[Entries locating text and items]
begin
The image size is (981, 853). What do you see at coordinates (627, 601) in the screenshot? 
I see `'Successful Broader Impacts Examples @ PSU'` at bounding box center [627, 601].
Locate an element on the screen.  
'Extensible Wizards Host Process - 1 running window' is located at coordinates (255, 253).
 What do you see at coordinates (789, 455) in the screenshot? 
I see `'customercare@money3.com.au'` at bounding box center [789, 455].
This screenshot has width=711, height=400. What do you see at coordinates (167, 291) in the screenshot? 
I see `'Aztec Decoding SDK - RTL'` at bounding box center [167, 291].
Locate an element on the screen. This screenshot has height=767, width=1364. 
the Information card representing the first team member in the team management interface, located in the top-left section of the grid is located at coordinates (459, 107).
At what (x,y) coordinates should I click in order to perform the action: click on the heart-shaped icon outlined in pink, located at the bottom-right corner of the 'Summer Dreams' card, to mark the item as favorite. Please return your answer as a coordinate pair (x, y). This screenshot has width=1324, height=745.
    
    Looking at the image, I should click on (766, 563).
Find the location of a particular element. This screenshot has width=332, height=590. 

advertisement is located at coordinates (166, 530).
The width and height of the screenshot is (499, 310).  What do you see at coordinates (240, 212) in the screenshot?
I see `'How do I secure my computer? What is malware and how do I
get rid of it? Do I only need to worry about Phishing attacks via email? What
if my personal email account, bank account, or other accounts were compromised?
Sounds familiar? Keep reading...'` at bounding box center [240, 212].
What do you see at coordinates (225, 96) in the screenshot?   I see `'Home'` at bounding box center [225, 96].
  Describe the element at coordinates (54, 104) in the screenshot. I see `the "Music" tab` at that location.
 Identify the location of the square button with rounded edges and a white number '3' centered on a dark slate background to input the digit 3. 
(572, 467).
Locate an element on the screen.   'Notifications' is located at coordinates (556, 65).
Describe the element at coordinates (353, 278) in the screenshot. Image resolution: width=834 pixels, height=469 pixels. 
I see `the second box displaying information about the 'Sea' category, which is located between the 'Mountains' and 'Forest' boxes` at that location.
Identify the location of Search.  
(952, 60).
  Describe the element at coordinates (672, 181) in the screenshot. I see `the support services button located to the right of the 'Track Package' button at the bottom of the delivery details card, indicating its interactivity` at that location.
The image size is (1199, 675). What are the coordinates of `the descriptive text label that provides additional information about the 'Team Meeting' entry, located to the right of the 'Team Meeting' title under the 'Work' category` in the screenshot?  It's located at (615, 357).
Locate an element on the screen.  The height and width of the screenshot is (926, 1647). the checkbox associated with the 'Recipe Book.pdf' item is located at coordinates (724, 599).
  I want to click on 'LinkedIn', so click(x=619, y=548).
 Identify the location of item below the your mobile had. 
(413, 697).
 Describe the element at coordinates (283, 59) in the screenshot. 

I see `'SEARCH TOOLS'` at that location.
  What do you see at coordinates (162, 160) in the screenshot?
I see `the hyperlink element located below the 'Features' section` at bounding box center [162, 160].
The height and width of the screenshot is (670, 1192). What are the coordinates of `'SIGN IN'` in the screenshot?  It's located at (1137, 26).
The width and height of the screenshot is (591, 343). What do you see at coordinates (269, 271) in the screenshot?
end
Requirement: Copy every line above word for word, leaving nothing out and changing nothing.

Task output:
The image size is (981, 853). What do you see at coordinates (627, 601) in the screenshot? 
I see `'Successful Broader Impacts Examples @ PSU'` at bounding box center [627, 601].
Locate an element on the screen.  
'Extensible Wizards Host Process - 1 running window' is located at coordinates (255, 253).
 What do you see at coordinates (789, 455) in the screenshot? 
I see `'customercare@money3.com.au'` at bounding box center [789, 455].
This screenshot has width=711, height=400. What do you see at coordinates (167, 291) in the screenshot? 
I see `'Aztec Decoding SDK - RTL'` at bounding box center [167, 291].
Locate an element on the screen. This screenshot has height=767, width=1364. 
the Information card representing the first team member in the team management interface, located in the top-left section of the grid is located at coordinates (459, 107).
At what (x,y) coordinates should I click in order to perform the action: click on the heart-shaped icon outlined in pink, located at the bottom-right corner of the 'Summer Dreams' card, to mark the item as favorite. Please return your answer as a coordinate pair (x, y). This screenshot has width=1324, height=745.
    
    Looking at the image, I should click on (766, 563).
Find the location of a particular element. This screenshot has width=332, height=590. 

advertisement is located at coordinates (166, 530).
The width and height of the screenshot is (499, 310).  What do you see at coordinates (240, 212) in the screenshot?
I see `'How do I secure my computer? What is malware and how do I
get rid of it? Do I only need to worry about Phishing attacks via email? What
if my personal email account, bank account, or other accounts were compromised?
Sounds familiar? Keep reading...'` at bounding box center [240, 212].
What do you see at coordinates (225, 96) in the screenshot?   I see `'Home'` at bounding box center [225, 96].
  Describe the element at coordinates (54, 104) in the screenshot. I see `the "Music" tab` at that location.
 Identify the location of the square button with rounded edges and a white number '3' centered on a dark slate background to input the digit 3. 
(572, 467).
Locate an element on the screen.   'Notifications' is located at coordinates (556, 65).
Describe the element at coordinates (353, 278) in the screenshot. Image resolution: width=834 pixels, height=469 pixels. 
I see `the second box displaying information about the 'Sea' category, which is located between the 'Mountains' and 'Forest' boxes` at that location.
Identify the location of Search.  
(952, 60).
  Describe the element at coordinates (672, 181) in the screenshot. I see `the support services button located to the right of the 'Track Package' button at the bottom of the delivery details card, indicating its interactivity` at that location.
The image size is (1199, 675). What are the coordinates of `the descriptive text label that provides additional information about the 'Team Meeting' entry, located to the right of the 'Team Meeting' title under the 'Work' category` in the screenshot?  It's located at (615, 357).
Locate an element on the screen.  The height and width of the screenshot is (926, 1647). the checkbox associated with the 'Recipe Book.pdf' item is located at coordinates (724, 599).
  I want to click on 'LinkedIn', so click(x=619, y=548).
 Identify the location of item below the your mobile had. 
(413, 697).
 Describe the element at coordinates (283, 59) in the screenshot. 

I see `'SEARCH TOOLS'` at that location.
  What do you see at coordinates (162, 160) in the screenshot?
I see `the hyperlink element located below the 'Features' section` at bounding box center [162, 160].
The height and width of the screenshot is (670, 1192). What are the coordinates of `'SIGN IN'` in the screenshot?  It's located at (1137, 26).
The width and height of the screenshot is (591, 343). What do you see at coordinates (269, 271) in the screenshot?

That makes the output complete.